EXTRACTED ENTRIES section start

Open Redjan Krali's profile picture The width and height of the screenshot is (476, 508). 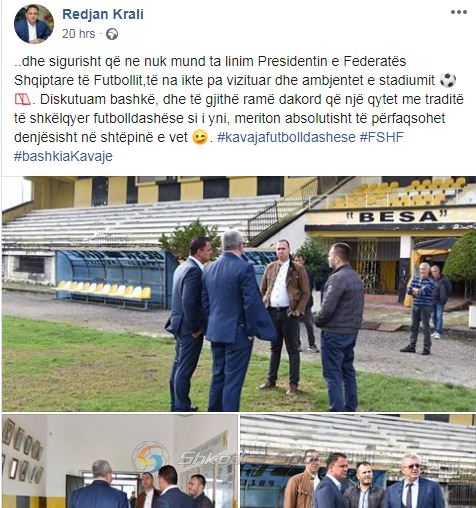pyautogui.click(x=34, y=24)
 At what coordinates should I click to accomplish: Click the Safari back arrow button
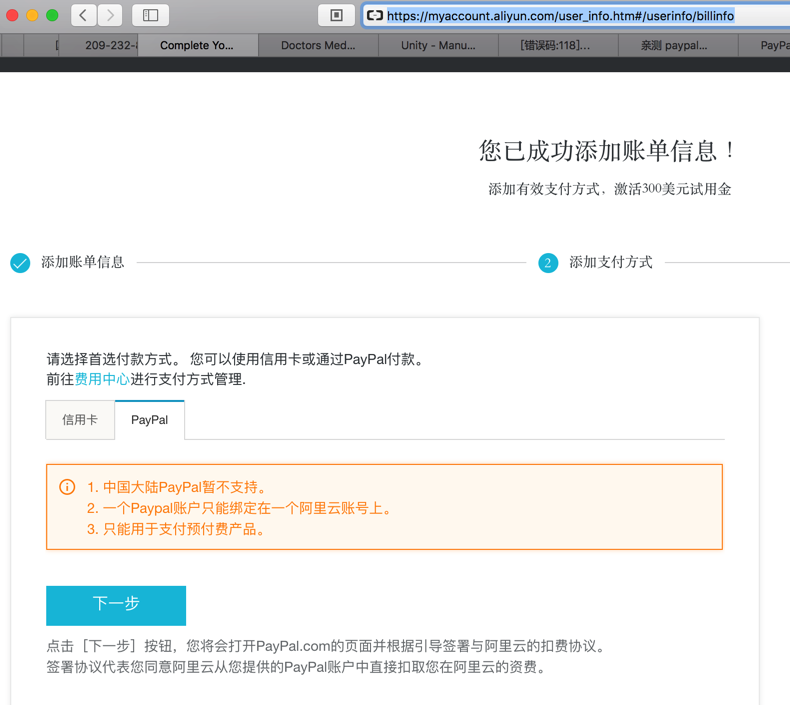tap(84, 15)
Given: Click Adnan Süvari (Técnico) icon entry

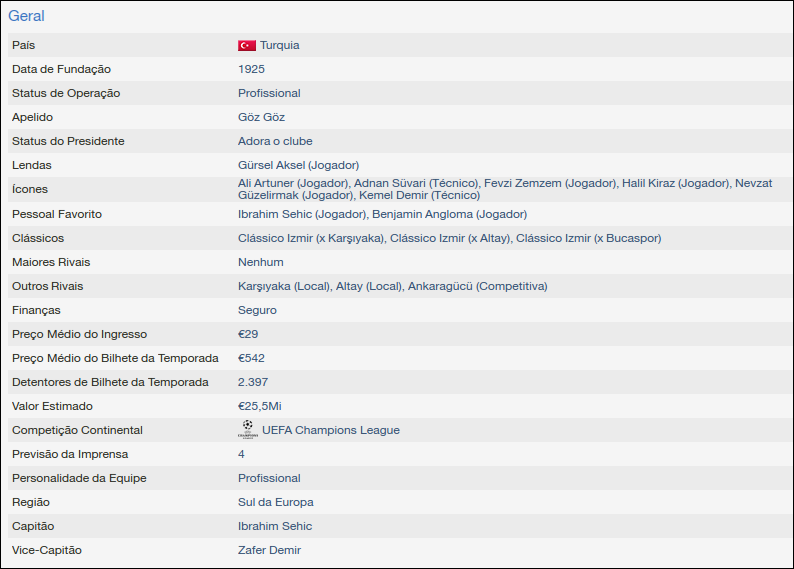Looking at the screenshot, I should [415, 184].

EXTRACTED ENTRIES section end

WORK TO BE COMPLETED
Every line from the one with "At what coordinates" through the last line of the data must be copied exactly. Leave the pictures out.

PROBLEM SOLUTION
 At what coordinates should I click to accomplish: Click the Safari back arrow button
tap(84, 15)
Given: Click Adnan Süvari (Técnico) icon entry

Looking at the screenshot, I should [415, 184].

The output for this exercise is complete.